拍品專文
Large, luxurious dishes of this type were very popular exports to India and the Middle East, as evinced by the large numbers of examples published in collections in Istanbul and Tehran, and the large number of copies made in earthenware. For examples of various designs found on these dishes see R. Krahl, Chinese Ceramics in the Topkapi Saray Museum, Istanbul, vol. 2, London, 1985, pp. 512-514, nos. 599-607 and J. A. Pope, Chinese Porcelains from the Ardebil Shrine, Washington, 1956, pl. 34, no. 29:88, for a dish of similar size and design to the present dish.

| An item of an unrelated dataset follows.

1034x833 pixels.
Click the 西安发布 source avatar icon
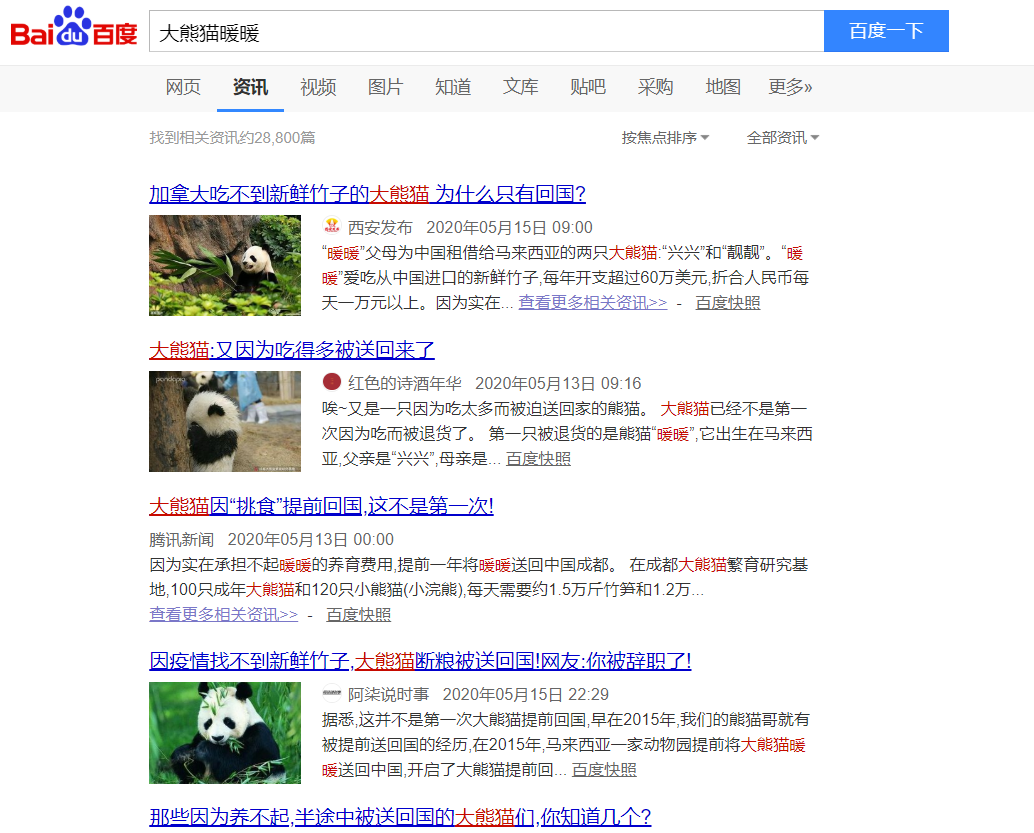click(332, 227)
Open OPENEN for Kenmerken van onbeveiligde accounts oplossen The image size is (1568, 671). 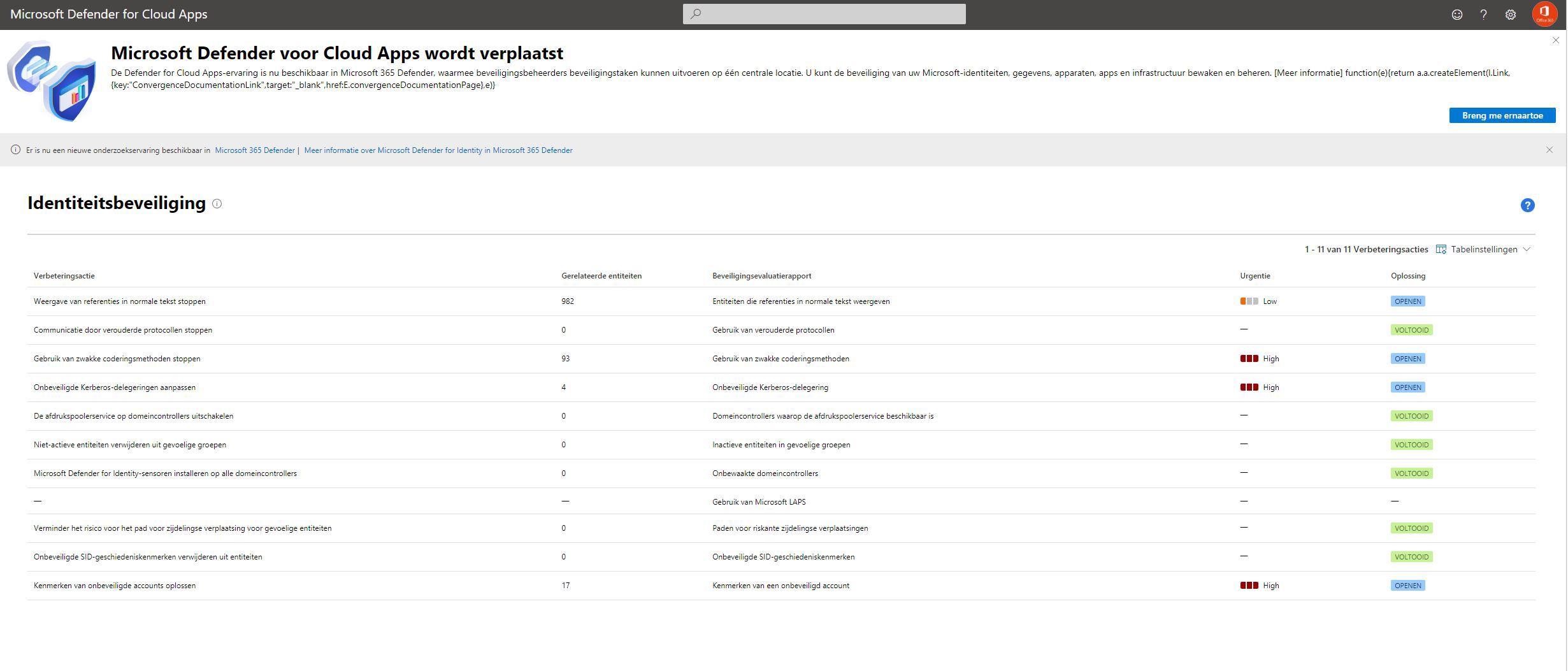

Yongle blue and white dishes of this type, however, were also traditionally prized by Chinese collectors. A dish of this design was excavated at Dongmentou, Zhushan, in 1994 and included in the Chang Foundation exhibition Imperial Hongwu and Yongle Porcelain Excavated at Jingdezhen, Taipei, 1996, p. 153, no. 44. Other similar examples include one in the National Palace Museum, Taipei, published in the Illustrated Catalogue of Ming Dynasty Porcelain, pl. 37; one exhibited at the Hong Kong Museum of Art, Ming and Ch'ing Porcelain from the Collection of the T.Y. Chao Family Foundation, 1978, no. 5; one illustrated by J. Ayers in The Baur Collection, Geneva, 1969, vol. II, no. A140; and another included in An Exhibition of Blue-Decorated Porcelain of the Ming Dynasty, Philadelphia Museum of Art, 1949, p. 36, no. 38 (lent by C.T. Loo). Comparable Yongle dishes sold at auction include one from the Henry M. Knight Collection sold at Bonhams Hong Kong, 4 June 2019, lot 27, and another sold at Sotheby’s Hong Kong, 4 April 2012, lot 2152.